▸ Text excerpt
By: Henry J. Fromage (Three Beers) –
The more I write, the harder it is to please me, it seems. Submarine has all of the things guaranteed to pique my interest. Highly imaginative and visually innovative first person coming of age story a la Rushmore or Catcher in the Rye? Yes, please. Shoot, it’s even Welsh, which forms a good chunk of my ancestry (although, like the protagonist, Oliver Tate, the most cred I can think of for it is an actress everyone assumes is Latina).
Careful, Zorro, she’s not who she says she is
Anyways, Submarine didn’t quite reach the heights I was hoping for, or maybe I am becoming as stuffy as the critics that actually get paid for this.
There is an awful lot to like about this film. This is director Richard Ayoade’s first film, but it would be difficult to tell that from the result. He mixes a stunning array of shots and transitions like a pro and has a real eye for setting. You could pick stills at random, frame them, and throw them up on your wall.
Except for this one. Unless it is on black velvet.
He also has a deft hand with the story, taking what is essentially Oliver’s very narrow viewpoint and creating fully fleshed out characters based on their reactions to it. This takes some pretty good acting as well, particularly from Yasmin Paige, who plays romantic interest Jordana.
A final raised glass to the film’s near constant, almost meta, striving to break convention. This results in more surprises than you usually get in what is a pretty standard plot: an intelligent outsider teen narrates his attempts at love, growth, and figuring out his place in the world.

▸ Supplied information
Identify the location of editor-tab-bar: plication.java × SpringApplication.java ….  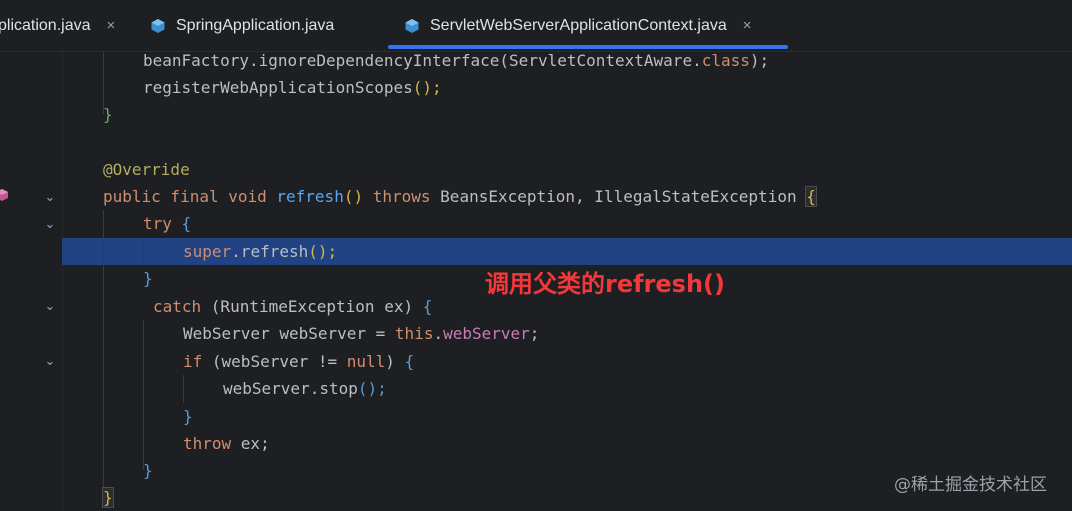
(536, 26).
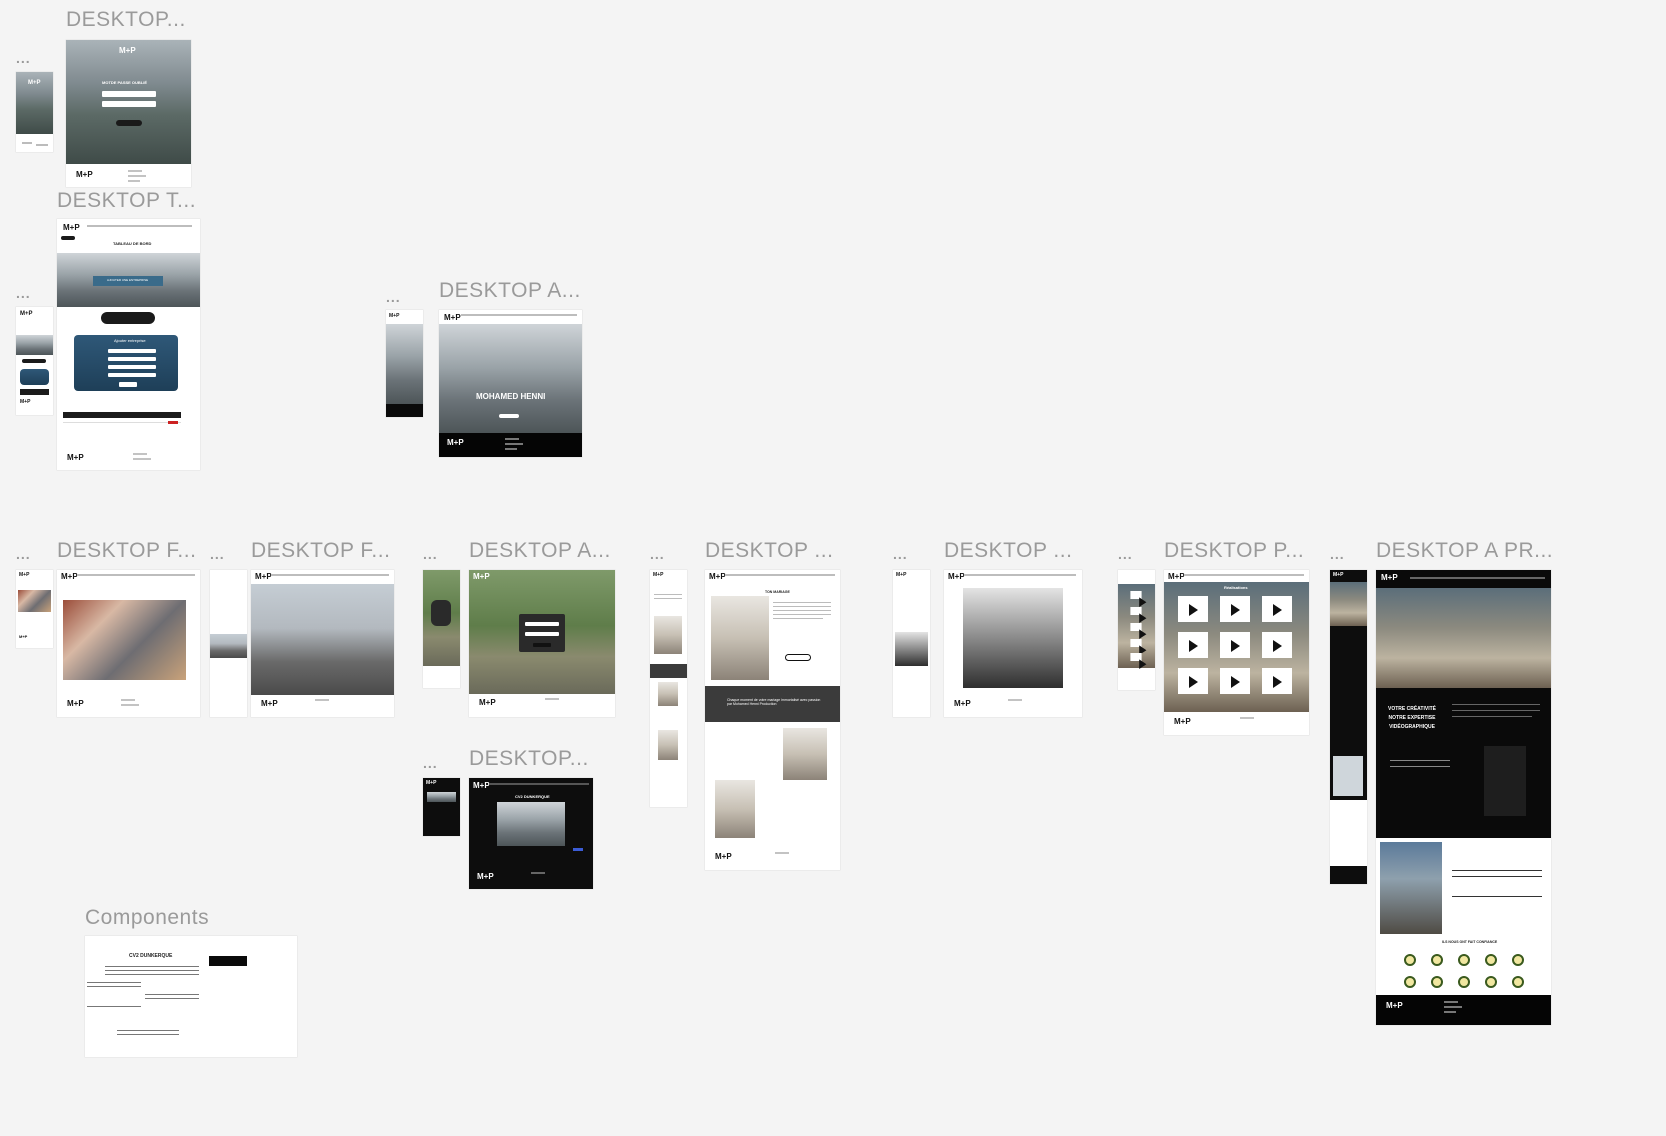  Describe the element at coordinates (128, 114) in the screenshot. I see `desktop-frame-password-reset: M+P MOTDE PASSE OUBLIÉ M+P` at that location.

▸ Complete the following
[A] Duplicate the passage of the Submarine review from "There is an" to "on your wall.".
[B] In the Submarine review, who plays Oliver's romantic interest, Jordana?
[C] Resume the review of the film Submarine after its final sentence.
The listing has no connection to the Submarine review.

▸ Answers below
[A]
There is an awful lot to like about this film. This is director Richard Ayoade’s first film, but it would be difficult to tell that from the result. He mixes a stunning array of shots and transitions like a pro and has a real eye for setting. You could pick stills at random, frame them, and throw them up on your wall.

[B] Yasmin Paige

[C]
In this economy…
You remember the guy from the still above? Yeah, drink a beer when he shows up. The character himself plays a pretty important part, but everything about him fits better in a Napoleon Dynamite-style universe than this film. Self-conscious quirks like this sap at the otherwise realistic and relatable world Ayoade creates.
The main thing holding this movie back is that, especially for a protagonist we’re supposed to empathize with, Oliver is kind of a creep. Every time he spies on his mother or discusses his parent’s sex life with them the more obvious it becomes that the kid is completely confused by social convention and propriety and puts on a thin veneer of French New Wave coolness to try and make up for it. While that’s kind of the point, it starts to get hard to root for the guy.
Stop. Just stop it.
If indie flicks are your thing, it’s definitely worth a watch, and was just a few points away from great. Richard Ayoade is certainly someone to keep an eye on.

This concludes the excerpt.